En la jornada de ayer, nuestro Arzobispo, el Cardenal Ángel, vivió un momento profundamente emotivo en la Basílica de San Pedro. En un clima de recogimiento y oración, se acercó a despedir al Papa Francisco, su amigo y hermano mayor en la fe.
Frente a los restos del Santo Padre, el Cardenal Ángel se tomó un tiempo para rezar, agradecer y emocionarse. En silencio y con humildad, vivió una despedida íntima, cargada de recuerdos, algunas lágrimas y gratitud por la vida de quien marcó con su testimonio y su cercanía el corazón de millones.
A su salida, peregrinos de todas partes se acercaron espontáneamente.

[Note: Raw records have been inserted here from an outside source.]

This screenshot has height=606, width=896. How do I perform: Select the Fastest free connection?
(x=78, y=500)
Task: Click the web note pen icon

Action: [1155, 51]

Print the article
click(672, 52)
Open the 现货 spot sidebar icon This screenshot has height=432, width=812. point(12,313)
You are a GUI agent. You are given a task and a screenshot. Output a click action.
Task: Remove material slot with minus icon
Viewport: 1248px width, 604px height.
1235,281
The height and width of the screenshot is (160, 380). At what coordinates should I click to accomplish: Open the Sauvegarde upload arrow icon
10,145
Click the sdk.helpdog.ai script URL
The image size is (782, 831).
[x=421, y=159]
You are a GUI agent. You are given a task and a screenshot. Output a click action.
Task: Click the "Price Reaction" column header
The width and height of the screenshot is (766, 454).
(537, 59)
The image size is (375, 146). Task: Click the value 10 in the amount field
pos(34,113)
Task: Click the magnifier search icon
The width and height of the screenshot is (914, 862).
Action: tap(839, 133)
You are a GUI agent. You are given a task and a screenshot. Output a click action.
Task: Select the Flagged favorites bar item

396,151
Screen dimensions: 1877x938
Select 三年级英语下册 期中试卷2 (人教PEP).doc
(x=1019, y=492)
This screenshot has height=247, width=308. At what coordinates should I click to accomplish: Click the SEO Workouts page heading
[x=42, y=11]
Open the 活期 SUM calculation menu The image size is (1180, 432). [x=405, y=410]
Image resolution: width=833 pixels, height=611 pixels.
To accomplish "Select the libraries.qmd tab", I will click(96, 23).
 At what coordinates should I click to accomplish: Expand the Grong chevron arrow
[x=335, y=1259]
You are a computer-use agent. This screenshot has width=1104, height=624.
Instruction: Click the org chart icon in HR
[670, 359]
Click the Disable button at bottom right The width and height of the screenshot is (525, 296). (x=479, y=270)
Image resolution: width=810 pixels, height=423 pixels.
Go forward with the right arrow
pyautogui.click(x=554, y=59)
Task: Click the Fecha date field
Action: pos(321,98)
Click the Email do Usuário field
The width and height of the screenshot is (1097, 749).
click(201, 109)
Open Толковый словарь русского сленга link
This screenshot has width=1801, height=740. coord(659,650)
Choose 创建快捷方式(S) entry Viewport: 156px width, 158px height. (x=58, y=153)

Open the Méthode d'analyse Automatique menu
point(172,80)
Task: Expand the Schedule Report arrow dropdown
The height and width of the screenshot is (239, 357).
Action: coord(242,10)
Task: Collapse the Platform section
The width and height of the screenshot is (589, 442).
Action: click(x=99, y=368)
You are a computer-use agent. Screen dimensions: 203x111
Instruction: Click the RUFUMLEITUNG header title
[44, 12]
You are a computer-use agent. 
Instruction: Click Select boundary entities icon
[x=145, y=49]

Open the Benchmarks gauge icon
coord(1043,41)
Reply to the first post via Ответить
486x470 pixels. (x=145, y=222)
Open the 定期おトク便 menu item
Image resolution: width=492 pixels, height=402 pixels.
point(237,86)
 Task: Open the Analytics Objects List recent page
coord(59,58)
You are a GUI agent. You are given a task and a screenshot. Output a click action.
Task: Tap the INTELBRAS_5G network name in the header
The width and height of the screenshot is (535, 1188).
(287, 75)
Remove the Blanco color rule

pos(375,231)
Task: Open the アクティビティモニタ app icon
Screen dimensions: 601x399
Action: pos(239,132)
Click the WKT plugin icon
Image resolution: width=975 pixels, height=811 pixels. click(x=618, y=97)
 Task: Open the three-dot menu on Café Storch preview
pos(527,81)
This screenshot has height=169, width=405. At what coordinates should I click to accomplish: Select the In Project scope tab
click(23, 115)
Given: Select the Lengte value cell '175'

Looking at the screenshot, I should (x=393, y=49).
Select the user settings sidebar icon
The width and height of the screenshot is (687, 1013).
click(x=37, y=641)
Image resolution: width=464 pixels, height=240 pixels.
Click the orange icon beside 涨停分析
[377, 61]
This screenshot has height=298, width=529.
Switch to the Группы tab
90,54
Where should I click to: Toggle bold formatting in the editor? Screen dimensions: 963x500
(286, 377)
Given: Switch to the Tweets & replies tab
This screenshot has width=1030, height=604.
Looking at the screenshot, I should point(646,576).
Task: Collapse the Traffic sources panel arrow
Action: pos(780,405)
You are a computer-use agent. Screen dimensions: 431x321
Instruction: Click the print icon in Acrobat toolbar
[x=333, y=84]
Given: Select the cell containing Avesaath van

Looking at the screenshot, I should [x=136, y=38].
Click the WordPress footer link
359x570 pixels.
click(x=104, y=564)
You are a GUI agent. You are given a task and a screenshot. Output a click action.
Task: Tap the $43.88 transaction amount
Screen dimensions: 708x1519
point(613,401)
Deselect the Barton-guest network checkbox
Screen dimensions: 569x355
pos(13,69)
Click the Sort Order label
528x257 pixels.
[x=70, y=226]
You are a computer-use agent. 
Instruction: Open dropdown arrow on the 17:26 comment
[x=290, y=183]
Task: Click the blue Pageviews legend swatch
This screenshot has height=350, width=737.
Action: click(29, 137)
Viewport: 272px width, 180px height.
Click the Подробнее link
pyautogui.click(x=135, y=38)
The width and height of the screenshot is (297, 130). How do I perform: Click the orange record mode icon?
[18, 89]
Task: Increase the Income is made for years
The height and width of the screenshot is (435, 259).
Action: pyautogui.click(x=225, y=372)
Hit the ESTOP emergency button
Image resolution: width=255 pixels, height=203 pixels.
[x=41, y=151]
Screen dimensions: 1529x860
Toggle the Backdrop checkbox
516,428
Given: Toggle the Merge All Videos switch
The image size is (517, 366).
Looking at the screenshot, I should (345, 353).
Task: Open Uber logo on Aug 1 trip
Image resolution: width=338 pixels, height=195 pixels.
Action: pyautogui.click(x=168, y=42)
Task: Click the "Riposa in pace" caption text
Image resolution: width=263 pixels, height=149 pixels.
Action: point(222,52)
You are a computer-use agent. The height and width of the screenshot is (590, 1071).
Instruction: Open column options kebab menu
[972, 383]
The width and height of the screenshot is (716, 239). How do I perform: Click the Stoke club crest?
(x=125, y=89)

Muchos le pidieron una bendición, otros simplemente quisieron saludarlo. Y él, fiel a su estilo, se detuvo, sonrió, saludó uno por uno, compartiendo gestos de cariño y palabras sencillas. Fue un momento de Iglesia viva, donde la fe se hizo encuentro.
A pesar del lógico cansancio de estas horas intensas, el Cardenal también respondió con generosidad a los medios de prensa allí presente. Roma, hoy más que nunca, late de emoción y esperanza. Y no solo por la presencia de miles de peregrinos, sino por el legado que deja Francisco en el corazón de la Iglesia.
El viaje del Cardenal Ángel continúa. En los próximos días participará del cónclave junto a los demás cardenales, para discernir en oración quién será el nuevo Pastor que guíe a la Iglesia universal.
Como comunidad arquidiocesana, seguimos acompañándolo con la oración. Rezamos por él y por todos los cardenales, para que el Espíritu Santo los ilumine en este tiempo tan importante. Y seguimos agradeciendo al Señor por la vida fecunda del Papa Francisco, pastor bueno y cercano, que nos enseñó a caminar con sencillez, alegría y ternura.